■ **Text provided**:
──────
The declare statement deals with the global constructor MyClass. Here the static create function and the constructor are declared, as is the existence of the prototype, which at this stage is given type 'any' for simplicity. The interface refers to instances of the class. We have had to declare the x member, referenced in the static create function, but not the y member referenced in the method. (This is presumably because the prototype is marked as any and therefore could have any members.)

The advantage of this form is that it can be dropped at the top of the file and does not usually require any changes to the existing body of code. In theory we could just flesh these declarations out as required and keep the TypeScript and old JavaScript separated for the time being. Integrations become trivial and if we decided to move back to JavaScript it would just be a matter of deleting a few lines.
──────
■ **Recorded information**:
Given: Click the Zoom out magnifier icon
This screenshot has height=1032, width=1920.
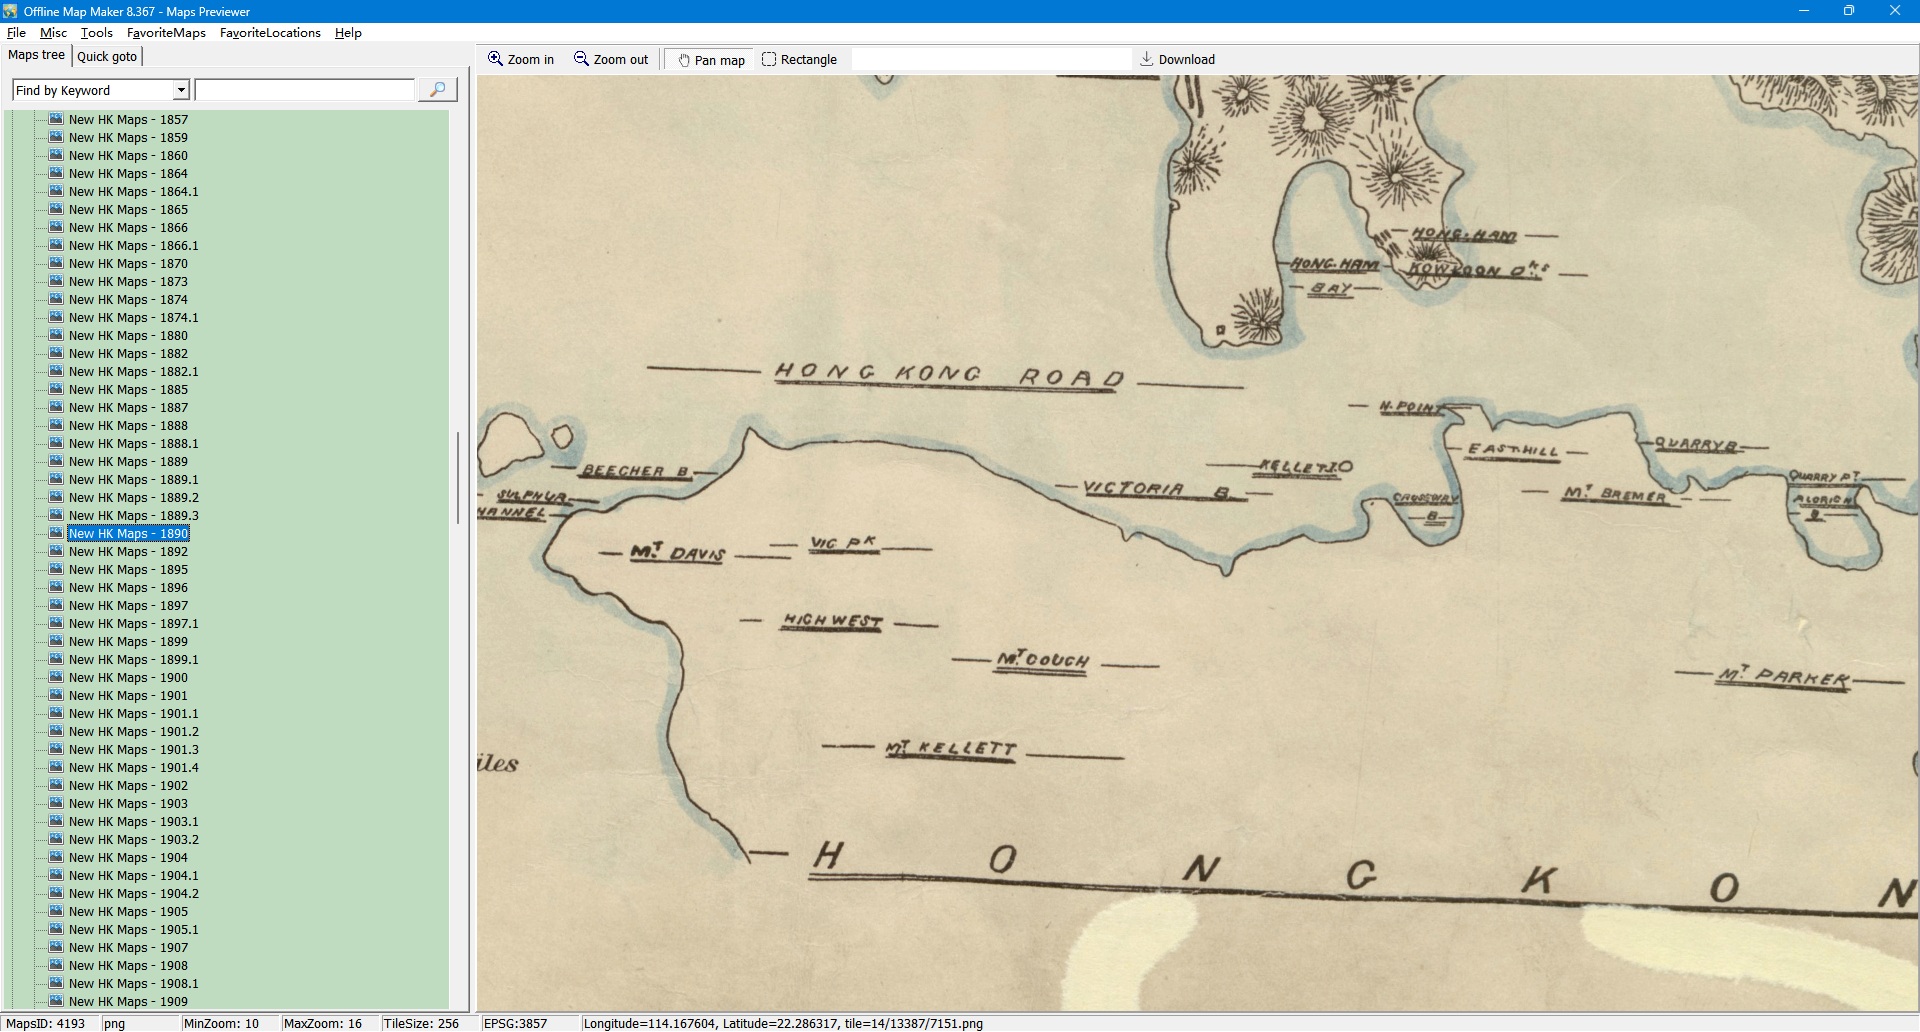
──────
■ **Problems to work on**:
[1] Rewrite the paragraph beginning "The advantage of this form" from the passage on TypeScript declarations as a short bulleted list that keeps its main facts.
[2] Reproduce the passage on TypeScript declarations from "The advantage of" up to and including "a few lines.".

■ **Task-by-task answers**:
[1]
- The declarations can be placed at the top of the file and usually need no changes to the existing code.
- In theory, they could be fleshed out as needed while TypeScript and the old JavaScript stay separate for now.
- Integrations become trivial.
- Moving back to JavaScript would only mean deleting a few lines.

[2]
The advantage of this form is that it can be dropped at the top of the file and does not usually require any changes to the existing body of code. In theory we could just flesh these declarations out as required and keep the TypeScript and old JavaScript separated for the time being. Integrations become trivial and if we decided to move back to JavaScript it would just be a matter of deleting a few lines.